- Born: March 28, 1917 Pittsburgh, Pennsylvania
- Died: May 10, 1999 (aged 82) Pittsburgh, Pennsylvania
- Resting place: Tiphereth Israel Cemetery, Allegheny County, Pennsylvania
- Education: University of Pittsburgh Bachelor of Science in Chemistry, 1946 Master's in Biological Sciences, 1948 Doctor of Philosophy in Biophysics, 1949
- Known for: Development of the Light Concentrating Lens System (U.S. patent 4,669,832; June 2, 1987), which enabled some blind people to see.

= Jerome Wolken =

American biophysicist (1917–1999)

Jerome Jay Wolken (March 28, 1917 - May 10, 1999) was an American biophysicist who used his research in vision in deep sea creatures to develop a kind of eyeglasses that used specially designed lenses to gather more light, which provided vision to some people who were legally blind.

==Early life and education==
Jerome Jay Wolken was born in Pittsburgh on March 28, 1917. He earned a series of degrees from the University of Pittsburgh, a bachelor's degree in chemistry in 1946, a master's degree in biological sciences in 1948 and a Ph.D. in biophysics in 1949.

==Career==
He taught at his alma mater after his graduation and was named a professor of biophysics physiology in 1962. As head of the Biophysical research laboratory at the University of Pittsburgh, Wolken received a project from NASA to develop a rocket-borne detector that could be used to search for signs of extraterrestrial life using microspectrophotometry with a series of focusing lenses that Wolken had developed. As part of his research, he proposed sending cockroaches into space, to take advantage of their eye nerves and their ability to see in the dark light waves that are invisible to human eyes.
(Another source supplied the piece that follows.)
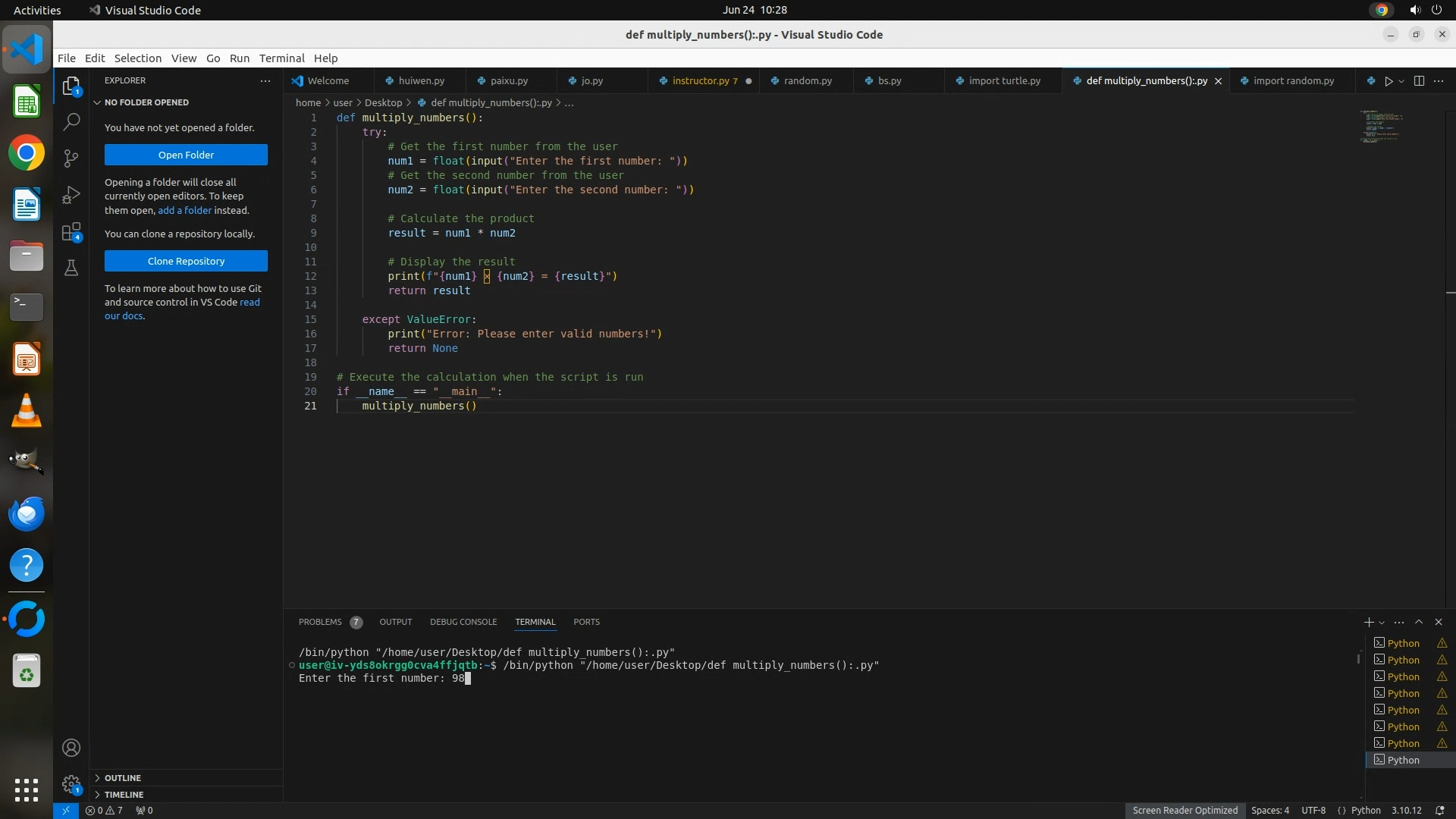Click the editor minimap preview
Screen dimensions: 1456x819
(1380, 127)
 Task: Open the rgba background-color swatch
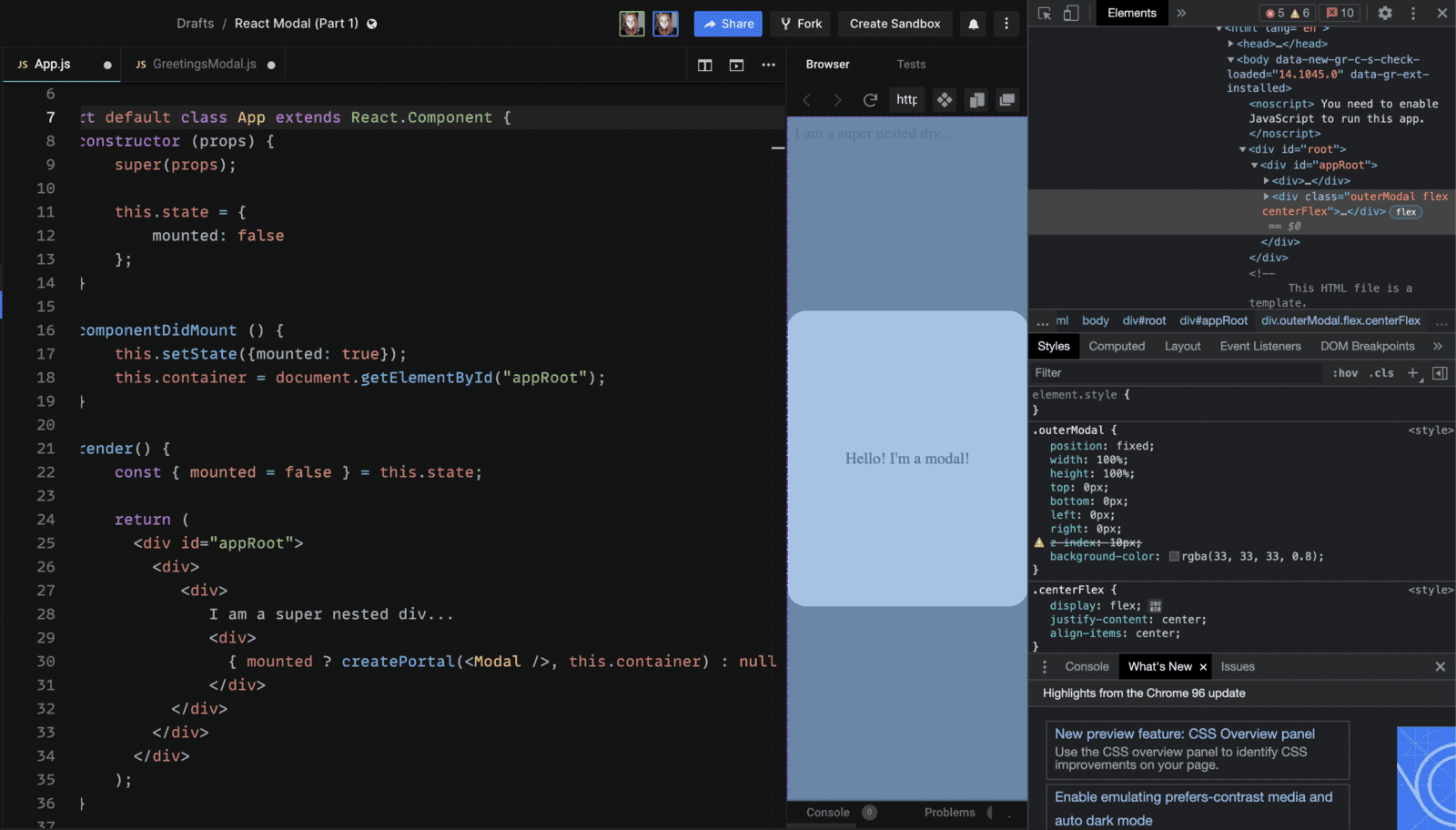coord(1175,556)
In 1964, he was named to the faculty of Carnegie Mellon University, where he was head of the biology department at Margaret Morrison Carnegie College. In 1965, Wolken was awarded a $50,000 grant from the Rachel Mellon Walton Foundation to create new and improved laboratory space for his work at the Carnegie Institute of Technology. In studies he conducted at Marine Biological Laboratory, the Woods Hole Oceanographic Institution and other facilities around the world, Wolken did extensive research on deep sea animals, investigating the way that their lenses were constructed to allow them to see in the near-complete darkness in waters up to 1500 ft deep.

===Lens===
He developed the Light Concentrating Lens System in the 1980s, modeled on the lenses of the deep sea creatures he studied, earning U.S. patent 4,669,832 on June 2, 1987, for his development. The system used a set of pear-shaped lenses whose geometric relationship between the curves at the top and bottom of each lens allowed them to gather 10 times more light than standard lenses. In addition to their use in astronomy and medicine and photography, the lenses could be worn by individuals with cataracts to provide them with improved vision.
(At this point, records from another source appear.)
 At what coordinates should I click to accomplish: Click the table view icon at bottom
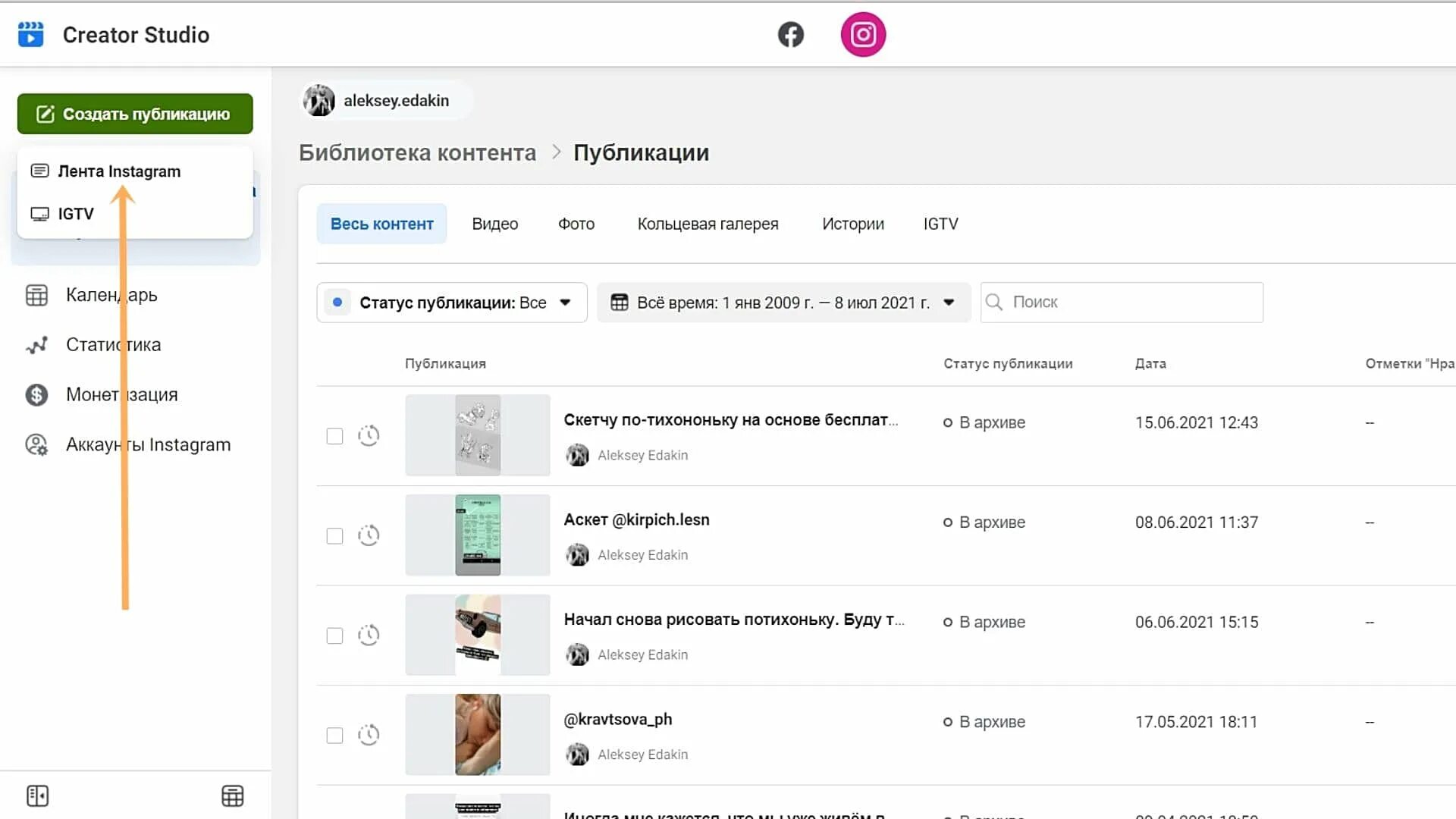coord(232,795)
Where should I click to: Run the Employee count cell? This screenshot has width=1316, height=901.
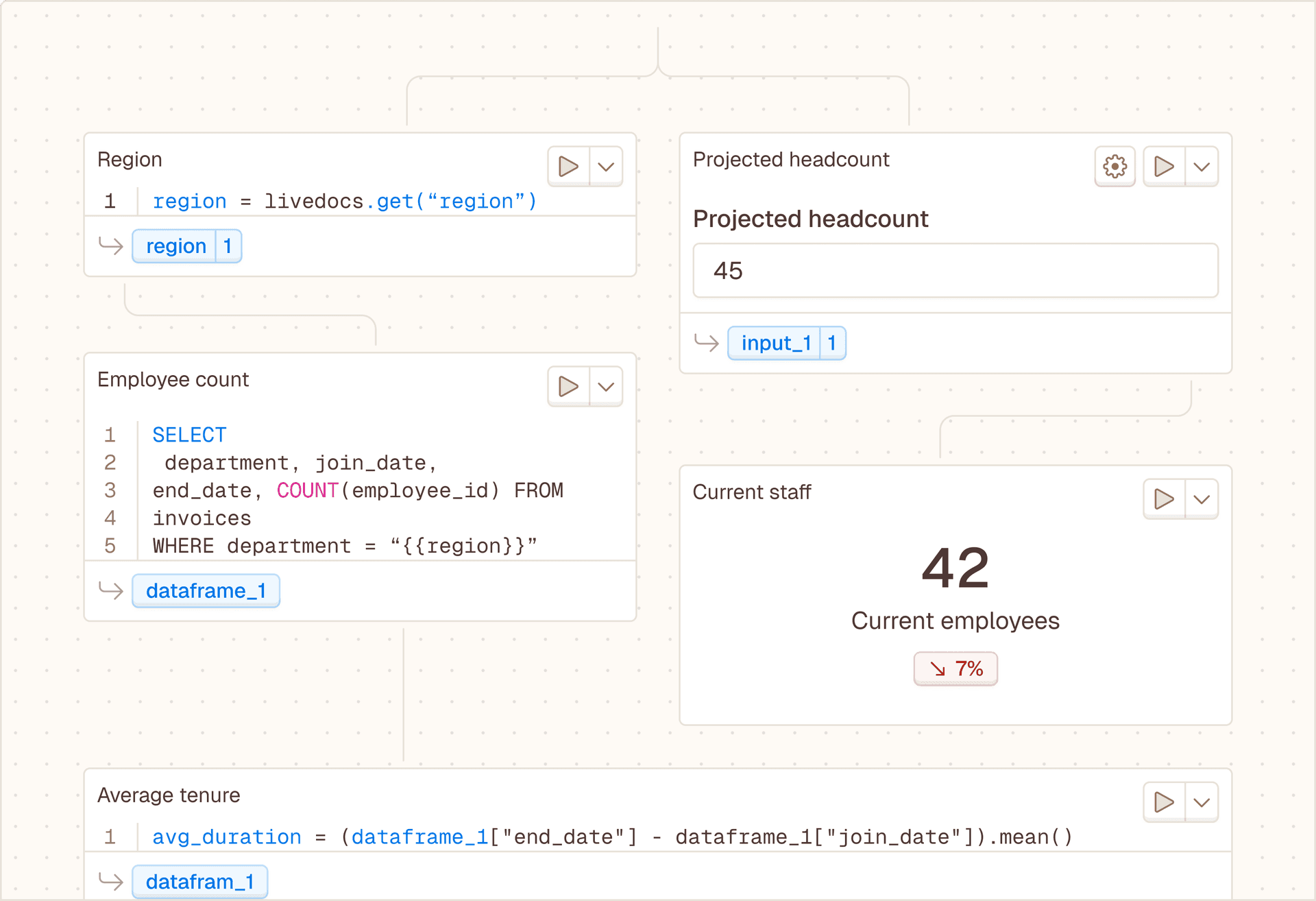coord(568,387)
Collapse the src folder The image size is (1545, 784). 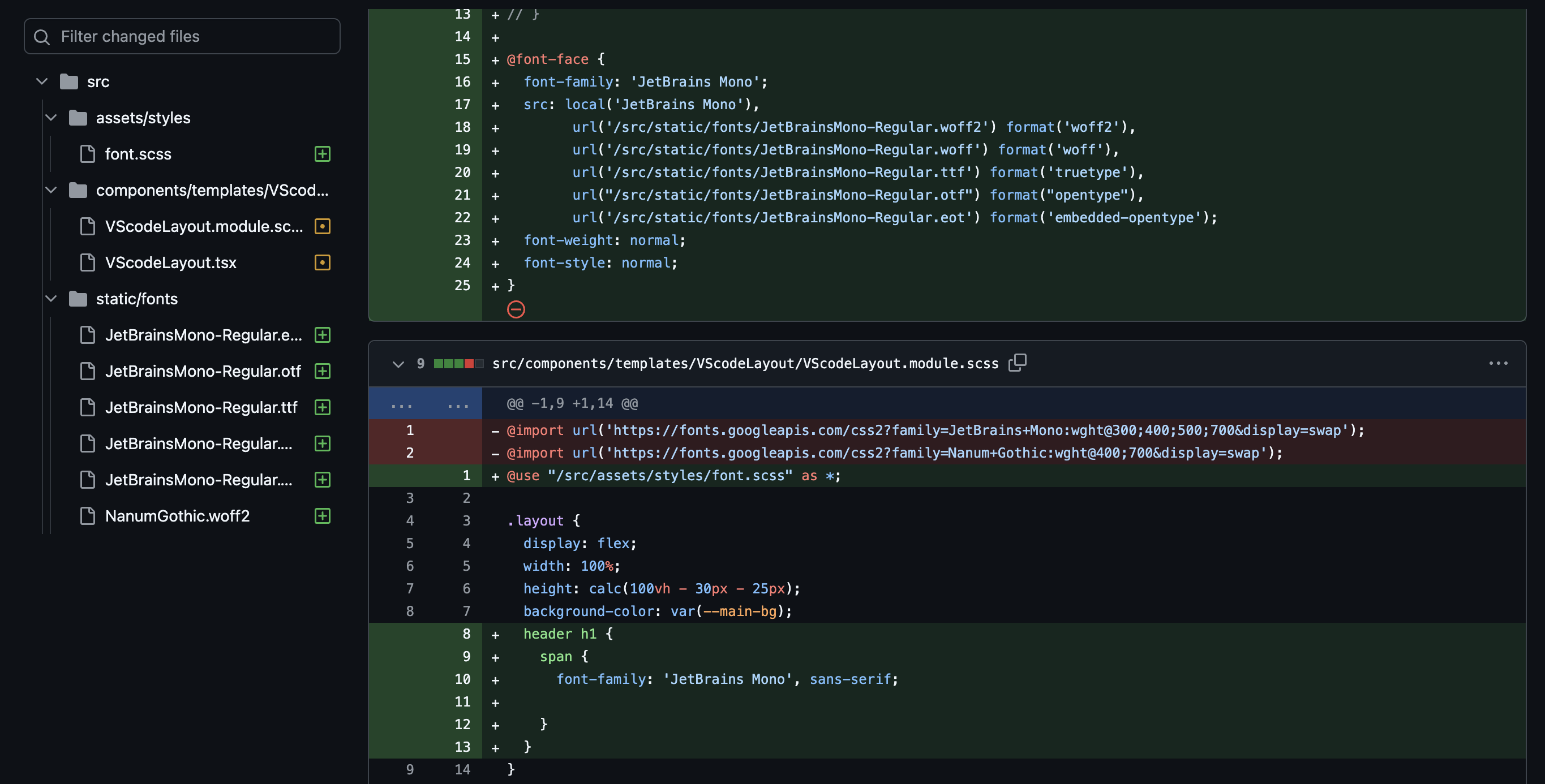click(x=42, y=81)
He wrote more than 100 articles for scientific journals and wrote or edited 11 books in his field. He continued his research at Carnegie Mellon after his official retirement from the university in 1982.

==Personal life==
A resident of Pittsburgh, Wolken died at his home there at age 82 on May 10, 1999. He was survived by his second wife, their daughter Johanna Zorn and a son Erik Wolken. He was also survived by a daughter, Ann Alexandra Wolken, a Los Angeles-based artist. A son, Jonathan Wolken, founder of Pilobolus dance company, was from his first marriage, to Dorothy Mallinger Wolken, who died in 1954.